A candidate who has never managed to break out of the bottom tier in any of the past presidential primaries in which he’s run, has become the clear frontrunner in the 2020 race. This speaks volumes about the quality of the 2020 Democratic field.
Joe Biden has run for the presidency several times and has never been able to gain any traction. Now, we are slowly remembering some of the reasons why.
The New York Times’ Matt Flegenheimer reported on Monday that during a 1987 primary event, Biden claimed to have marched for the civil rights movement. This has been found to be a lie.
At a February 1987 campaign rally in New Hampshire, Biden said, “When I marched in the civil rights movement, I did not march with a 12-point program. I marched with tens of thousands of others to change attitudes. And we changed attitudes.”
According to Flegenheimer, Biden’s aides “cringed” knowing that he was lying again. He wrote, “More than once, advisers had gently reminded Mr. Biden of the problem with this formulation: He had not actually marched during the civil rights movement. And more than once, Mr. Biden assured them he understood — and kept telling the story anyway.”
It wasn’t this particular lie that ended his first run. He had plagiarized during his campaign speeches, and had embellished “his academic record. Reporters began calling out his exaggerated youth activism.”
He frequently touts his knowledge and experience in the area of foreign policy, “comparing himself favorably to Henry A. Kissinger, the former secretary of state.” Yet in his memoir, former Defense Secretary Robert Gates wrote, “I think he’s been wrong on nearly every major foreign policy and national security issue over the past four decades.” Asked last month if he still believes this, Gates said he stands by his comment.
Unbelievably, Biden also said recently he was the most progressive of the current candidates, which is obviously false.
In addition, several of Biden’s racially insensitive remarks from 1973 have recently cropped up again in a new book published by Ryan Grim, editor of the Intercept. “In addition to lecturing the City Club in Cleveland on what Biden believed was “good for the Negro,” Grim wrote:
Joe Biden, elected to the Senate in 1972, was a leading voice in the attempt to win back white working-class voters by showing them how tough Democrats could be against affirmative [action], school integration, and other priorities of the civil rights movement.
I do not buy the concept, popular in the ’60s, which said, “We have suppressed the black man for 300 years and the white man is now far ahead in the race for everything our society offers. In order to even the score, we must now give the black man a head start, or even hold the white man back, to even the race. I don’t buy that,” Biden told a Delaware weekly newspaper in 1975. “I don’t feel responsible for the sins of my father and grandfather.I feel responsible for what the situation is today, for the sins of my own generation. And I’ll be damned if I feel responsible to pay for what happened 300 years ago.”
In 1973, during a speech at the City Club in Cleveland, Biden told an audience that the Nixon-era resurgence of Republicans in the South was a good thing.”
Biden said “I think the two-party system, although my Democratic colleagues won’t like my saying this, is good for the South and good for the Negro, good for the black in the South.

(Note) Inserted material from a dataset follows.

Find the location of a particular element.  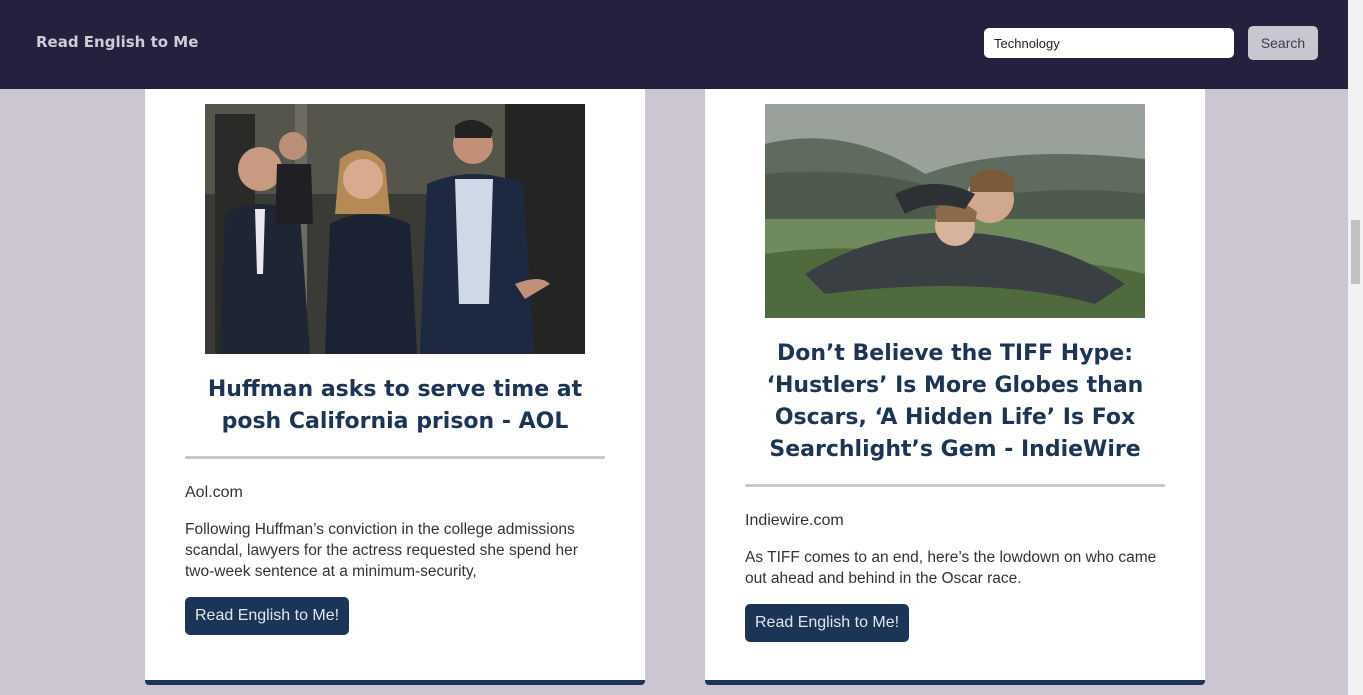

Other than the fact that [southern Senators] still call me boy, I think they’ve changed their mind a little bit.”
Biden has always been gaffe-prone, both as a candidate and as a politician. His aides have often said that his tendency to “improvise” has hurt his career. Flegenheimer wrote that his aides would pass on copies of his prepared remarks to reporters ”with a semi-wry warning in capital letters atop the page” which said: “Senator may stray from prepared remarks.”
Thirty two years have gone by since then and surely, Biden has learned from his long political career and has become more disciplined. But, he remains a self-described “gut politician.”
The fact that Democrats are so familiar with Joe Biden and that he has not veered as far to the left as most of the candidates may account for much of his lead.
He also faces some strong headwinds. His son’s business dealings with China and the Ukraine will continue to be a challenge for Biden. His threat to withhold aid to Ukraine until they fired the official who was about to investigate his son will require some explaining. And Biden’s age will be an issue. He certainly lacks the energy of President Trump.
In and of itself, news of a lie told 32 years ago is not a major obstacle for Biden. But it reminds voters of all of the reasons his earlier runs for the presidency ended in failure. And that is a problem.